Records to use ::
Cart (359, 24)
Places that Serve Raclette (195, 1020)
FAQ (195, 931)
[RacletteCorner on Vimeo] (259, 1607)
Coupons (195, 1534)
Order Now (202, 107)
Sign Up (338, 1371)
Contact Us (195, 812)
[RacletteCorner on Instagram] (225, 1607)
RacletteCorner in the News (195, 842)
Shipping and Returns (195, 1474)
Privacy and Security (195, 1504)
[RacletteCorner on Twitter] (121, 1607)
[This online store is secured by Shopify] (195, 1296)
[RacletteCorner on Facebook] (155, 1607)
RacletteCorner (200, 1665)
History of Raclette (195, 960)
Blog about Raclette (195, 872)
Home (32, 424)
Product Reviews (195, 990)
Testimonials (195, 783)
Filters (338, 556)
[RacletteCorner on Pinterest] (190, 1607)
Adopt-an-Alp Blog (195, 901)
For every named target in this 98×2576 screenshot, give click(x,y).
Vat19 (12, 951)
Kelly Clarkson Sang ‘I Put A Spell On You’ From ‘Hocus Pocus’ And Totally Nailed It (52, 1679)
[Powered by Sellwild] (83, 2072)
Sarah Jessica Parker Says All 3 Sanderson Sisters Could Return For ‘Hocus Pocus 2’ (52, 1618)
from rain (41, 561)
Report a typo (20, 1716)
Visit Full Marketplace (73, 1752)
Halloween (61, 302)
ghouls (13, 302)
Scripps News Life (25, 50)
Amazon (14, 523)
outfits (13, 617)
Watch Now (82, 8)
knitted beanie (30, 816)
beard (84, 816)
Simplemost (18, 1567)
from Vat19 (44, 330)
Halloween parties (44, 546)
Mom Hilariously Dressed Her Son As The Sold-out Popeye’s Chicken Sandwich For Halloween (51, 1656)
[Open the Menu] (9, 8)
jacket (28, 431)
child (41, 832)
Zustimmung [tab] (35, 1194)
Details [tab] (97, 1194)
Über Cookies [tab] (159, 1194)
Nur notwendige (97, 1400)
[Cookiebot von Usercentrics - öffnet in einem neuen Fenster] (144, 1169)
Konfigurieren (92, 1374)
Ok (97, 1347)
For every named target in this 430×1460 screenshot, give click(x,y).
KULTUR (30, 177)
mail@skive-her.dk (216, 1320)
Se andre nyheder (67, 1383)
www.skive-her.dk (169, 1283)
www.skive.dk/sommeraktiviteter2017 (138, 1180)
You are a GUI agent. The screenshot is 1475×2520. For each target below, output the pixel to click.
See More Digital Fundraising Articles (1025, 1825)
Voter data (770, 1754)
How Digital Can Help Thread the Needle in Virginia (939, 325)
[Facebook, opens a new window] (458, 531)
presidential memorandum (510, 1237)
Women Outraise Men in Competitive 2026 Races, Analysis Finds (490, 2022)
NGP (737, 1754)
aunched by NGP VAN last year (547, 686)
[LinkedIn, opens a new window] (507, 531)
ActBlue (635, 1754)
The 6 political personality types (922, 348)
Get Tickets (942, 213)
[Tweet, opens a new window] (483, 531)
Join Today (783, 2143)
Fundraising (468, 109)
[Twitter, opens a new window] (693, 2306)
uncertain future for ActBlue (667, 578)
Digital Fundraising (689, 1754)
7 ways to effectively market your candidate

What needs to be done :: Give the entries again in full, exactly as they are written.

Task response ::
Cart (359, 24)
Places that Serve Raclette (195, 1020)
FAQ (195, 931)
[RacletteCorner on Vimeo] (259, 1607)
Coupons (195, 1534)
Order Now (202, 107)
Sign Up (338, 1371)
Contact Us (195, 812)
[RacletteCorner on Instagram] (225, 1607)
RacletteCorner in the News (195, 842)
Shipping and Returns (195, 1474)
Privacy and Security (195, 1504)
[RacletteCorner on Twitter] (121, 1607)
[This online store is secured by Shopify] (195, 1296)
[RacletteCorner on Facebook] (155, 1607)
RacletteCorner (200, 1665)
History of Raclette (195, 960)
Blog about Raclette (195, 872)
Home (32, 424)
Product Reviews (195, 990)
Testimonials (195, 783)
Filters (338, 556)
[RacletteCorner on Pinterest] (190, 1607)
Adopt-an-Alp Blog (195, 901)
For every named target in this 98×2576 screenshot, give click(x,y).
Vat19 (12, 951)
Kelly Clarkson Sang ‘I Put A Spell On You’ From ‘Hocus Pocus’ And Totally Nailed It (52, 1679)
[Powered by Sellwild] (83, 2072)
Sarah Jessica Parker Says All 3 Sanderson Sisters Could Return For ‘Hocus Pocus 2’ (52, 1618)
from rain (41, 561)
Report a typo (20, 1716)
Visit Full Marketplace (73, 1752)
Halloween (61, 302)
ghouls (13, 302)
Scripps News Life (25, 50)
Amazon (14, 523)
outfits (13, 617)
Watch Now (82, 8)
knitted beanie (30, 816)
beard (84, 816)
Simplemost (18, 1567)
from Vat19 (44, 330)
Halloween parties (44, 546)
Mom Hilariously Dressed Her Son As The Sold-out Popeye’s Chicken Sandwich For Halloween (51, 1656)
[Open the Menu] (9, 8)
jacket (28, 431)
child (41, 832)
Zustimmung [tab] (35, 1194)
Details [tab] (97, 1194)
Über Cookies [tab] (159, 1194)
Nur notwendige (97, 1400)
[Cookiebot von Usercentrics - öffnet in einem neuen Fenster] (144, 1169)
Konfigurieren (92, 1374)
Ok (97, 1347)
For every named target in this 430×1460 screenshot, give click(x,y).
KULTUR (30, 177)
mail@skive-her.dk (216, 1320)
Se andre nyheder (67, 1383)
www.skive-her.dk (169, 1283)
www.skive.dk/sommeraktiviteter2017 (138, 1180)
You are a GUI agent. The screenshot is 1475×2520. For each target below, output the pixel to click.
See More Digital Fundraising Articles (1025, 1825)
Voter data (770, 1754)
How Digital Can Help Thread the Needle in Virginia (939, 325)
[Facebook, opens a new window] (458, 531)
presidential memorandum (510, 1237)
Women Outraise Men in Competitive 2026 Races, Analysis Finds (490, 2022)
NGP (737, 1754)
aunched by NGP VAN last year (547, 686)
[LinkedIn, opens a new window] (507, 531)
ActBlue (635, 1754)
The 6 political personality types (922, 348)
Get Tickets (942, 213)
[Tweet, opens a new window] (483, 531)
Join Today (783, 2143)
Fundraising (468, 109)
[Twitter, opens a new window] (693, 2306)
uncertain future for ActBlue (667, 578)
Digital Fundraising (689, 1754)
7 ways to effectively market your candidate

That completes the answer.